:: DATA UNDER STUDY ::

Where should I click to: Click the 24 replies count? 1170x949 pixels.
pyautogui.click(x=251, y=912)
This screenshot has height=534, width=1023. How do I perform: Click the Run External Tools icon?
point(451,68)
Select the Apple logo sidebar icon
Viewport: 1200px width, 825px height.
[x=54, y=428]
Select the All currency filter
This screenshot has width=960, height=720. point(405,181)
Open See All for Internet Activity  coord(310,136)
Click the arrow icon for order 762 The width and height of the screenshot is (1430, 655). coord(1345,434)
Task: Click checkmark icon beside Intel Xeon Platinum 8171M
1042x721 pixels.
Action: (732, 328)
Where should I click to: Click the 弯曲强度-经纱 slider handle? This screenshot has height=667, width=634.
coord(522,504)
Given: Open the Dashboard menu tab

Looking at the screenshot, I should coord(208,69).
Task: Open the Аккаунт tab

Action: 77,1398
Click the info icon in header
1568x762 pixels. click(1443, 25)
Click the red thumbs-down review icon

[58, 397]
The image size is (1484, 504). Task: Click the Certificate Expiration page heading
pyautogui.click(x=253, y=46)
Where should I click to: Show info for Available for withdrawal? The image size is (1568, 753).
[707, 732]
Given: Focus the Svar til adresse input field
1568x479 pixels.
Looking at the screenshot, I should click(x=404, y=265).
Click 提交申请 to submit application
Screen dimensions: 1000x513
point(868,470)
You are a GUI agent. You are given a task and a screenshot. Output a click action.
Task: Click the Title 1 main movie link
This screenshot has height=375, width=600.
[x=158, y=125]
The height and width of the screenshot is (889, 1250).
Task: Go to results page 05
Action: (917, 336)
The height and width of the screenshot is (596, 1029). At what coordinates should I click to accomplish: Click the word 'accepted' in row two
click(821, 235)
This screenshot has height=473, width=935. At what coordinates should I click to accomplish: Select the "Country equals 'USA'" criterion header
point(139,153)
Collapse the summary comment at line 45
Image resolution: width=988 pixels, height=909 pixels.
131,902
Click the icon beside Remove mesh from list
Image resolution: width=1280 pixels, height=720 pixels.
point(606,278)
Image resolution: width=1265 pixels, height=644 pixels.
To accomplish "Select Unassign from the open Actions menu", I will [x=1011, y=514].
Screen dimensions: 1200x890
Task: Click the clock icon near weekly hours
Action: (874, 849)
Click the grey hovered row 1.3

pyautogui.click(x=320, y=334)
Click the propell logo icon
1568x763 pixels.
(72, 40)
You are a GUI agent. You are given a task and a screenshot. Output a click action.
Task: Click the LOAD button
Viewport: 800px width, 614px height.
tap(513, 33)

:::

■ **REQUIRED WORK**
Reprint the complete listing exactly.

■ **SOLUTION TO THIS TASK**
Where should I click to: Click the 24 replies count? 1170x949 pixels.
pyautogui.click(x=251, y=912)
This screenshot has height=534, width=1023. How do I perform: Click the Run External Tools icon?
point(451,68)
Select the Apple logo sidebar icon
Viewport: 1200px width, 825px height.
[x=54, y=428]
Select the All currency filter
This screenshot has width=960, height=720. point(405,181)
Open See All for Internet Activity  coord(310,136)
Click the arrow icon for order 762 The width and height of the screenshot is (1430, 655). coord(1345,434)
Task: Click checkmark icon beside Intel Xeon Platinum 8171M
1042x721 pixels.
Action: (732, 328)
Where should I click to: Click the 弯曲强度-经纱 slider handle? This screenshot has height=667, width=634.
coord(522,504)
Given: Open the Dashboard menu tab

Looking at the screenshot, I should coord(208,69).
Task: Open the Аккаунт tab

Action: 77,1398
Click the info icon in header
1568x762 pixels. click(1443, 25)
Click the red thumbs-down review icon

[58, 397]
The image size is (1484, 504). Task: Click the Certificate Expiration page heading
pyautogui.click(x=253, y=46)
Where should I click to: Show info for Available for withdrawal? The image size is (1568, 753).
[707, 732]
Given: Focus the Svar til adresse input field
1568x479 pixels.
Looking at the screenshot, I should click(x=404, y=265).
Click 提交申请 to submit application
Screen dimensions: 1000x513
point(868,470)
You are a GUI agent. You are given a task and a screenshot. Output a click action.
Task: Click the Title 1 main movie link
This screenshot has height=375, width=600.
[x=158, y=125]
The height and width of the screenshot is (889, 1250).
Task: Go to results page 05
Action: (917, 336)
The height and width of the screenshot is (596, 1029). At what coordinates should I click to accomplish: Click the word 'accepted' in row two
click(821, 235)
This screenshot has height=473, width=935. At what coordinates should I click to accomplish: Select the "Country equals 'USA'" criterion header
point(139,153)
Collapse the summary comment at line 45
Image resolution: width=988 pixels, height=909 pixels.
131,902
Click the icon beside Remove mesh from list
Image resolution: width=1280 pixels, height=720 pixels.
point(606,278)
Image resolution: width=1265 pixels, height=644 pixels.
To accomplish "Select Unassign from the open Actions menu", I will [x=1011, y=514].
Screen dimensions: 1200x890
Task: Click the clock icon near weekly hours
Action: (874, 849)
Click the grey hovered row 1.3

pyautogui.click(x=320, y=334)
Click the propell logo icon
1568x763 pixels.
(72, 40)
You are a GUI agent. You are given a task and a screenshot. Output a click action.
Task: Click the LOAD button
Viewport: 800px width, 614px height.
tap(513, 33)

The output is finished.